# Work task
The records beneath should be restated word for word.

# Supplied records
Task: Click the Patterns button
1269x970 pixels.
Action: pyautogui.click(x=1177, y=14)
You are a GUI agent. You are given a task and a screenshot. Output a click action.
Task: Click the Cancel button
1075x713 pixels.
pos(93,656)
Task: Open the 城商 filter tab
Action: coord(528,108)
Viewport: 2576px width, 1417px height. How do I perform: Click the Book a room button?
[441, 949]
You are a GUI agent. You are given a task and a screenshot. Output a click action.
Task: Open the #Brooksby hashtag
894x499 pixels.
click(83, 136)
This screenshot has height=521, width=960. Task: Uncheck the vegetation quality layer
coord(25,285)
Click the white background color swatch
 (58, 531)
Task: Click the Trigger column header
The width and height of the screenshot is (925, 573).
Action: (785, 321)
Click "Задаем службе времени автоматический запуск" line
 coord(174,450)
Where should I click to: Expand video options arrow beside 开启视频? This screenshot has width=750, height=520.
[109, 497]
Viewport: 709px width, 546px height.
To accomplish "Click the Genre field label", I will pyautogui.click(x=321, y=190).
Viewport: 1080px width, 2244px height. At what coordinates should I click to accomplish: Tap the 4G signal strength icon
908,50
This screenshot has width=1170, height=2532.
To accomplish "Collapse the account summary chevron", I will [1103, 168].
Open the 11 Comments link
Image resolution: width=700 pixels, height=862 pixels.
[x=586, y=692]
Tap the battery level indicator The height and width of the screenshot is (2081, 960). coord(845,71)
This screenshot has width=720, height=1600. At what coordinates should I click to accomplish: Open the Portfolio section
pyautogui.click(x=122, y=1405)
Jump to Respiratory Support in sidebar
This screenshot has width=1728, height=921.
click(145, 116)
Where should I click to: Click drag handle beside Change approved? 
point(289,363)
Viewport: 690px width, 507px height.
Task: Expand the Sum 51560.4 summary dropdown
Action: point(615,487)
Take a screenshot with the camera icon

# Your response
Task: Click the Patterns button
1269x970 pixels.
Action: pyautogui.click(x=1177, y=14)
You are a GUI agent. You are given a task and a screenshot. Output a click action.
Task: Click the Cancel button
1075x713 pixels.
pos(93,656)
Task: Open the 城商 filter tab
Action: coord(528,108)
Viewport: 2576px width, 1417px height. How do I perform: Click the Book a room button?
[441, 949]
You are a GUI agent. You are given a task and a screenshot. Output a click action.
Task: Open the #Brooksby hashtag
894x499 pixels.
click(83, 136)
This screenshot has height=521, width=960. Task: Uncheck the vegetation quality layer
coord(25,285)
Click the white background color swatch
 (58, 531)
Task: Click the Trigger column header
The width and height of the screenshot is (925, 573).
Action: (785, 321)
Click "Задаем службе времени автоматический запуск" line
 coord(174,450)
Where should I click to: Expand video options arrow beside 开启视频? This screenshot has width=750, height=520.
[109, 497]
Viewport: 709px width, 546px height.
To accomplish "Click the Genre field label", I will pyautogui.click(x=321, y=190).
Viewport: 1080px width, 2244px height. At what coordinates should I click to accomplish: Tap the 4G signal strength icon
908,50
This screenshot has width=1170, height=2532.
To accomplish "Collapse the account summary chevron", I will [1103, 168].
Open the 11 Comments link
Image resolution: width=700 pixels, height=862 pixels.
[x=586, y=692]
Tap the battery level indicator The height and width of the screenshot is (2081, 960). coord(845,71)
This screenshot has width=720, height=1600. At what coordinates should I click to accomplish: Open the Portfolio section
pyautogui.click(x=122, y=1405)
Jump to Respiratory Support in sidebar
This screenshot has width=1728, height=921.
click(145, 116)
Where should I click to: Click drag handle beside Change approved? 
point(289,363)
Viewport: 690px width, 507px height.
Task: Expand the Sum 51560.4 summary dropdown
Action: point(615,487)
Take a screenshot with the camera icon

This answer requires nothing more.